Camping in a gravel parking lot is not much of a vacationary experience, so we got up early and headed east.
We blew through Las Vegas (getting gas next to Dean Martin Blvd.) to go straight to Hoover Dam. First, we stopped in Boulder City to visit a museum documenting the building of the dam. It was more informative than anything at the dam itself.
It was my first visit to this area since I was six years old. Our family made a trip though all the southwestern parks in 1966, so it was fun comparing my black-and-white memories with the present.
The tragic events of 9/11 got the government worried about dam security. As a result many dams have been blockaded to automobile traffic—including Boca Reservoir near our house. (As if any terrorist would want to flood the Truckee River.)
Hoover gets too much use to close the highway, so a new four-lane bridge is being built about 500 feet downstream. It’s a huge project, and until it is completed Hoover remains open to traffic.
We took the $11, 45-minute tour and spent most of it trying to determine which country our tour guide was from. Latvia? Albania? The Duchy of Grand Fenwick? His accent was undecipherable.
I understood about 20% of the tour spiel: something something what? TURBINES something something huh? something DIAMETER something huh? pardon? something CONCRETE something something didn’t-get-that something what? etc.

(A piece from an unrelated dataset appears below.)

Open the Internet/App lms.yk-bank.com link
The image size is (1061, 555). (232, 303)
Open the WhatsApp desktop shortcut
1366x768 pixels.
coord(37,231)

In other words, the Hoover Dam tour is not much of a tour. They should at least have snorkel rides through the spillways.
We got out of that dam place and found a picnic spot on Lake Mead to have dinner.
We then drove for hours looking for a campsite to spend the night, but we were dissomnabulated to find that a lot of campgrounds—especially state campgrounds—are closed by late October.
Eventually, we got tired of driving around strange roads in the dark and just drove on to Zion Park, getting in near midnight.